■ EXERCISE GOAL ■
Output every line below exactly.

Start of SUPPLIED ENTRIES

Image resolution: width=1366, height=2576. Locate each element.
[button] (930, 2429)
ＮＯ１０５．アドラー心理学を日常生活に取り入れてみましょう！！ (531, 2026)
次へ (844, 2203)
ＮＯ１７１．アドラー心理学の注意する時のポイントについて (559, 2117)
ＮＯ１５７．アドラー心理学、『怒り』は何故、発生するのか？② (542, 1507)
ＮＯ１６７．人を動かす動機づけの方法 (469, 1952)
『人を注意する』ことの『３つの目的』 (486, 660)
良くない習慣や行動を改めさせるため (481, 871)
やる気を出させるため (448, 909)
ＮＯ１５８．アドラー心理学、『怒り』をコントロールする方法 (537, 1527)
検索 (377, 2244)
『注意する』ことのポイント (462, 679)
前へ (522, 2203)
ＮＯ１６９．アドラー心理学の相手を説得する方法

End of SUPPLIED ENTRIES

■ EXPECTED ANSWER ■
Image resolution: width=1366, height=2576. Locate each element.
[button] (930, 2429)
ＮＯ１０５．アドラー心理学を日常生活に取り入れてみましょう！！ (531, 2026)
次へ (844, 2203)
ＮＯ１７１．アドラー心理学の注意する時のポイントについて (559, 2117)
ＮＯ１５７．アドラー心理学、『怒り』は何故、発生するのか？② (542, 1507)
ＮＯ１６７．人を動かす動機づけの方法 (469, 1952)
『人を注意する』ことの『３つの目的』 (486, 660)
良くない習慣や行動を改めさせるため (481, 871)
やる気を出させるため (448, 909)
ＮＯ１５８．アドラー心理学、『怒り』をコントロールする方法 (537, 1527)
検索 (377, 2244)
『注意する』ことのポイント (462, 679)
前へ (522, 2203)
ＮＯ１６９．アドラー心理学の相手を説得する方法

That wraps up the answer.